» Selected extract:

Insight:  Nico Izzi

Insight Nico Izzi

December 21, 2011 1:00pm
The year 2007 represented a high water mark for amateur talent, with Trey Canard, Austin Stroupe, Nico Izzi and Tyler Bowers all going straight from the ranks to factory-backed pro rides in 2008 with Honda, Kawasaki, Suzuki and Yamaha, respectfully. But the perils of pro racing has made life tough on some of them, like Izzi, who has gone through several dark years both on the track and off.

Izzi hopes to rebuild himself in 2012. We talked to him about the road back.

Racer X: So Nico Izzi, what’s happening with you? We haven’t heard much from you in a long, long time. For starters, I don’t even know what class you’re racing next year.
Nico Izzi
: Yeah. I’m riding 250s.

Really? It’s so confusing, your team has some 450 guys, some Lites guys, and it’s really like two teams, Star and Valli combined into one.
Well I’ve been kinda’ out in the dark for most people, no one really knows what I’ve had going on. I did ride the last two outdoor rounds on a 450. But I figured I have at least two more years of eligibility in the Lites class, so I might as well take advantage, and try to put myself back together.

After riding the 450 at the last two rounds of the Lucas Oil AMA Pro Motocross Championship, Izzi will be back on the 250 for Star/Valli Racing in 2012.
Photo: Andrew Fredrickson

You said put yourself back together. Take us through the last few years.
After my bad incident in ’09, (note: Izzi broke his foot in a hard crash at the Jacksonville SX and missed the remained of the season) I was dealing with some personal stuff that was kind of messed up. I was living out in California on my own, and, yeah, I just had a lot of personal stuff I had to fix before I could make myself a better racer, or even focus on racing. I had a lot going on. It was hard on me as a young man, trying to grow up, and it didn’t make it any easier that I was kind of failing as a racer, and that’s in the public eye. So I’m just so greatfull to be on a good team and still have good support, like I did back then when I was on Suzuki. I rode for Star Racing back in 2010, but that was kind of when things started going downhill for me. (Star Racing owner) Bobby Reagan has always had faith in me, and he wanted to sign me again for 2011, but I was supposed to sign with Honda of Troy. Then that deal fell through. So I can’t thank Bobby Reagan enough, he’s always been there for me. And Chad Lanza at Valli. All of those boys have been so good to me.

Yeah, so in a way you’re back on Star Racing. You left on good terms at the end of 2010?
Yeah it was tough on me, because I knew I didn’t do my job and get results for them. Bobby, he would see flashes in me, I knew I still had it, but I just had too much going on. I was just messed up in the head, a lot of gnarly stuff was going on that I really don’t want to talk about. But I just needed to hit rock bottom, and I did. I really hit rock bottom, and that’s what needed to happen before I could get it fixed, you know? I did that. This year during outdoor season I had to go out and show something so I could get back on a team. If I didn’t do that, I was done. I got on Valli and had a good moto at Pala, I got seventh in the first moto. And the team had a meeting with me, and I told them everything that had gone on. They had faith in me. They had hired Johnny Louch as a trainer for me about a month before the outdoors ended—they told me to get on that program. I did that, and here we are. I’m pumped.

» What you will do:
a. In the Nico Izzi interview, rewrite the paragraph that begins "Well I've been kinda' out in the dark" in two shorter sentences and keep its main facts.
b. List every person named in the Nico Izzi interview.
c. Reproduce the Nico Izzi interview between "Well I’ve been" and "myself back together.", inclusive.

» Data:

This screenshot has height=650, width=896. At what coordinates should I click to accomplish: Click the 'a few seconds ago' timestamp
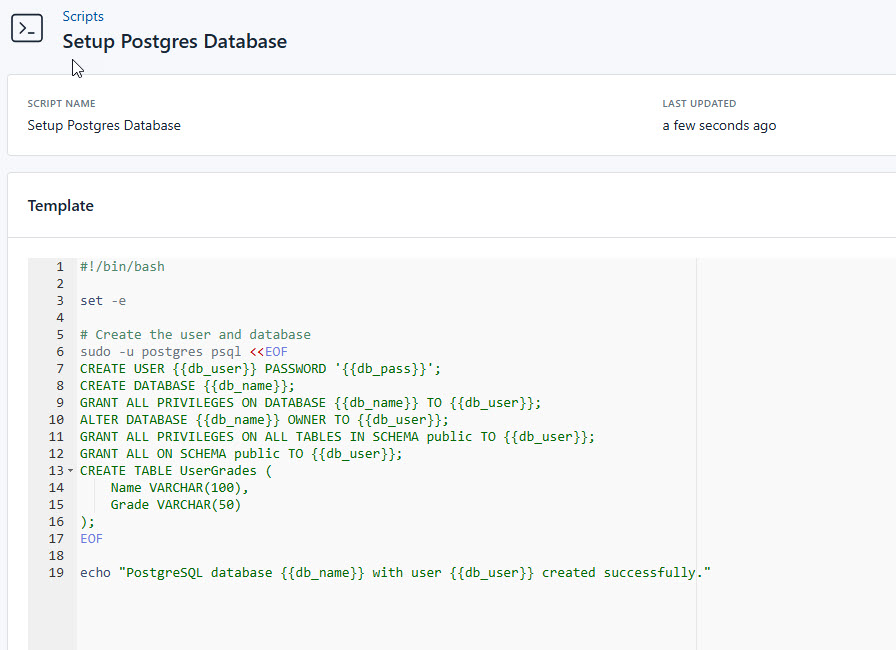click(x=719, y=125)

» The results:
a. Izzi says few people know what he has been going through, though he rode the last two outdoor rounds on a 450. Since he has at least two more years of Lites eligibility, he plans to use them to put himself back together.

b.
- Trey Canard
- Austin Stroupe
- Nico Izzi
- Tyler Bowers
- Andrew Fredrickson
- Bobby Reagan
- Chad Lanza
- Johnny Louch

c.
Well I’ve been kinda’ out in the dark for most people, no one really knows what I’ve had going on. I did ride the last two outdoor rounds on a 450. But I figured I have at least two more years of eligibility in the Lites class, so I might as well take advantage, and try to put myself back together.